Mr. Lhota: When I got downtown to meet Prendergast, we were looking at where we were, we both realized how deep the water was at South Ferry station. It didn’t surprise me when we found out later that the water was all way up to the ceiling. It was four feet above the ground that night. And then we walked over to the Brooklyn-Battery Tunnel, where we ran into the governor totally by accident. I don’t know why I went over to the Brooklyn-Battery tunnel. I really don’t. We hadn’t been told about water rushing in, but we went over there, and boy, what I saw was extraordinary. White-water rapids, and a pace—you could have created hydro power.

I’ll use the words that the governor used. It was disorienting. It was. You heard it. You saw it. And you weren’t really sure you were hearing it and seeing it correctly. I never expected the Hudson River to do that.
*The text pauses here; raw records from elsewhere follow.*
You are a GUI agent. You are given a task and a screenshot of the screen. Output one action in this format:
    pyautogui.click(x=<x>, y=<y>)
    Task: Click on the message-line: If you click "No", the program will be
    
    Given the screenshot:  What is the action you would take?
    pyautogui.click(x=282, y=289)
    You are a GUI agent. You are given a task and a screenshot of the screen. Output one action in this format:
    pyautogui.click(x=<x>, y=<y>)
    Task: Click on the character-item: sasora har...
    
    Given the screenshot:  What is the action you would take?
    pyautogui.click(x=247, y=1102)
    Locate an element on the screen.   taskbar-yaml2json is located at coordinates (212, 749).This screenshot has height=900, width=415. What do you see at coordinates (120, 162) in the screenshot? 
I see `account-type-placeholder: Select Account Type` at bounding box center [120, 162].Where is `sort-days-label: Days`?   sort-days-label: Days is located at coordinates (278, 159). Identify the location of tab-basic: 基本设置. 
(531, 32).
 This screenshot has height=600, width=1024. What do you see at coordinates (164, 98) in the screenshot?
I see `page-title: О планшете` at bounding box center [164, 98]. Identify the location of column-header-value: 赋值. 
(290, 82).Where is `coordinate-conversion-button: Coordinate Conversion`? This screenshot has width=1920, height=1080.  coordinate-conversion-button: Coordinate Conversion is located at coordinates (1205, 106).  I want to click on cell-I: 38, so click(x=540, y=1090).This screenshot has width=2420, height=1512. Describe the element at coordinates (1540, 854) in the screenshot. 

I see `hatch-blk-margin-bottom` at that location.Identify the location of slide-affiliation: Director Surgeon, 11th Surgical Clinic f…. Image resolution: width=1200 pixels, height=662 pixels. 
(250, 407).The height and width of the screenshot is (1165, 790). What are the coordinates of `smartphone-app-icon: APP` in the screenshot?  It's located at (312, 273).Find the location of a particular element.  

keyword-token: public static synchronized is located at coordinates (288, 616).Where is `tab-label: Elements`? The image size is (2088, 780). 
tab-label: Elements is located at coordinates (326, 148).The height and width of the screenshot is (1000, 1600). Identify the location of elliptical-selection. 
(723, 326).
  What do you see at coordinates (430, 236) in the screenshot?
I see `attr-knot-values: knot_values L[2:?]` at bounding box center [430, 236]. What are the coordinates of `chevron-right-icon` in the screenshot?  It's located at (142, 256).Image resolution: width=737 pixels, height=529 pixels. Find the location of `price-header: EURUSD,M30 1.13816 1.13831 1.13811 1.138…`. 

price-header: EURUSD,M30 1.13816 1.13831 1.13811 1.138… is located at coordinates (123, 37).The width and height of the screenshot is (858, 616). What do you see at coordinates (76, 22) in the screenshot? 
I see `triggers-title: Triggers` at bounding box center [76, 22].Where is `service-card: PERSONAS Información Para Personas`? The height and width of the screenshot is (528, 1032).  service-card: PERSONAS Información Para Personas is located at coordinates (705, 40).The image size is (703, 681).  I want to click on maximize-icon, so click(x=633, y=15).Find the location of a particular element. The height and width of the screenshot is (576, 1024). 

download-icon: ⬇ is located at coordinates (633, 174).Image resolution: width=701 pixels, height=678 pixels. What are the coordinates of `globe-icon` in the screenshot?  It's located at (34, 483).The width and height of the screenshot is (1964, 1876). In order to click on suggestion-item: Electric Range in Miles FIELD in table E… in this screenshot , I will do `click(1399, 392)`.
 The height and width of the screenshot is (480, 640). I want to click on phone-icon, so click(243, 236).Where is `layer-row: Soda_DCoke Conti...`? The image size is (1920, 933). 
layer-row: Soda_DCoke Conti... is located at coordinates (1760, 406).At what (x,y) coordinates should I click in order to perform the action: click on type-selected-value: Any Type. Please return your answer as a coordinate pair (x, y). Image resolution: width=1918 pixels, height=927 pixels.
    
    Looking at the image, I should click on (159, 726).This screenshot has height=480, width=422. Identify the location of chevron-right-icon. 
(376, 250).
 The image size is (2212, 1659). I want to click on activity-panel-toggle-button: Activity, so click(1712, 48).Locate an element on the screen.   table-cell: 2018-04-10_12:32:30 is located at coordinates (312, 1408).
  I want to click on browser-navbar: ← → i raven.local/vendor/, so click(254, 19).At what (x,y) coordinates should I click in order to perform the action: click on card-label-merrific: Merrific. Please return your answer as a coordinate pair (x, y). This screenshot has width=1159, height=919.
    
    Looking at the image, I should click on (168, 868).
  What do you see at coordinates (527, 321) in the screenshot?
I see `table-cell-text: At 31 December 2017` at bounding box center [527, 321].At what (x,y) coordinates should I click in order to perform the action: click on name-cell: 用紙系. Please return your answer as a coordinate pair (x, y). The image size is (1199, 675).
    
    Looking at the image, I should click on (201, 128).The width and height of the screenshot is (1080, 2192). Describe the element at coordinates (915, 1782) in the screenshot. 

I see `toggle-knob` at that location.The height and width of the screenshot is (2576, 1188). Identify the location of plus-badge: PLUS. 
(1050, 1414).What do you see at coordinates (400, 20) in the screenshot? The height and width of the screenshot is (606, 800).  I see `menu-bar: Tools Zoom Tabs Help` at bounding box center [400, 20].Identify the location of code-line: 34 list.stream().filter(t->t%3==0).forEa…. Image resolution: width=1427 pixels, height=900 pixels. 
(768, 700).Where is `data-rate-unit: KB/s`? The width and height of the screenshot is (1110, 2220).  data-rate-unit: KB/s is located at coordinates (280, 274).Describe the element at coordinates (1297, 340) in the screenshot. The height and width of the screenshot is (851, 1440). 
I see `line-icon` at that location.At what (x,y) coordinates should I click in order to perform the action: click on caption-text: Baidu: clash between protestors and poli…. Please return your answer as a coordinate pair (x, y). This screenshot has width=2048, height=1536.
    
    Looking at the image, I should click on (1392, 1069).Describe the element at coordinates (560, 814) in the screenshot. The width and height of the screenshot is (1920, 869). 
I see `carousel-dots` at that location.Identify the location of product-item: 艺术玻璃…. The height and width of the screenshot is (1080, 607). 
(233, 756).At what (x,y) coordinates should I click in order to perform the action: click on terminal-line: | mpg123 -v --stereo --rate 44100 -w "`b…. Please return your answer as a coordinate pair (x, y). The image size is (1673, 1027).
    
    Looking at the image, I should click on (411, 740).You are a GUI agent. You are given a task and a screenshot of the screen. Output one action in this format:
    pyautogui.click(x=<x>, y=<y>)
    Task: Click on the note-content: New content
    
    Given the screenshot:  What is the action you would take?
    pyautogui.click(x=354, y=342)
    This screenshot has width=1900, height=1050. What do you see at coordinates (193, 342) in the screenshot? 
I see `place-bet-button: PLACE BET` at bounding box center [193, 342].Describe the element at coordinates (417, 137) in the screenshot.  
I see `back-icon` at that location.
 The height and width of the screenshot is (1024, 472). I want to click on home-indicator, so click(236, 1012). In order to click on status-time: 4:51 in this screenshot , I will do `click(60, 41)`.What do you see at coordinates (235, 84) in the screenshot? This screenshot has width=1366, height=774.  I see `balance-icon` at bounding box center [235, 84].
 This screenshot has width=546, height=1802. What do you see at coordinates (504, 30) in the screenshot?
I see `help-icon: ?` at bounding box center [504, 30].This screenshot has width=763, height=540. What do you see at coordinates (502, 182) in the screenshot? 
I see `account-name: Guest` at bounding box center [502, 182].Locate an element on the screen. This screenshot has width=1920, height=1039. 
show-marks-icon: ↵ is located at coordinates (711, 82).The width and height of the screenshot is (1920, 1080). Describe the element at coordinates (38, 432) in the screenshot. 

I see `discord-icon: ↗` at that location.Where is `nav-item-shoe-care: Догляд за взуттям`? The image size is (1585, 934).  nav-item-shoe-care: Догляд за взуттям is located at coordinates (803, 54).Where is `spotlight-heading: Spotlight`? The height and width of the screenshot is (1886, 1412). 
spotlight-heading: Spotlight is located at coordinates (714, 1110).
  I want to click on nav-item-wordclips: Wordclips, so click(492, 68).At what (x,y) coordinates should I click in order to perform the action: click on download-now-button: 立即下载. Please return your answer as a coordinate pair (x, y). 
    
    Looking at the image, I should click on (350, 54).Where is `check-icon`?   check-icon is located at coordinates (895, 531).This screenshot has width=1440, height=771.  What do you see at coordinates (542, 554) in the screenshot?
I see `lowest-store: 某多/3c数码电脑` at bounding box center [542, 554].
Mr. Vlasto: The governor was standing with Lhota at the mouth of the Brooklyn-Battery Tunnel and the water was rushing in so quickly that the sound was deafening. I think that for him, that was the moment—where the water was that night, when you’re down there, standing at the tunnel, there’s so much water that you can’t hear—I think the governor would say that was the “We Got a Problem” moment.

Mr. Glaeser: It was a sound you never heard before in Lower Manhattan, a rushing river. And then we went over to the World Trade Center and we saw Niagara Falls was pouring into the site. This was no ordinary storm.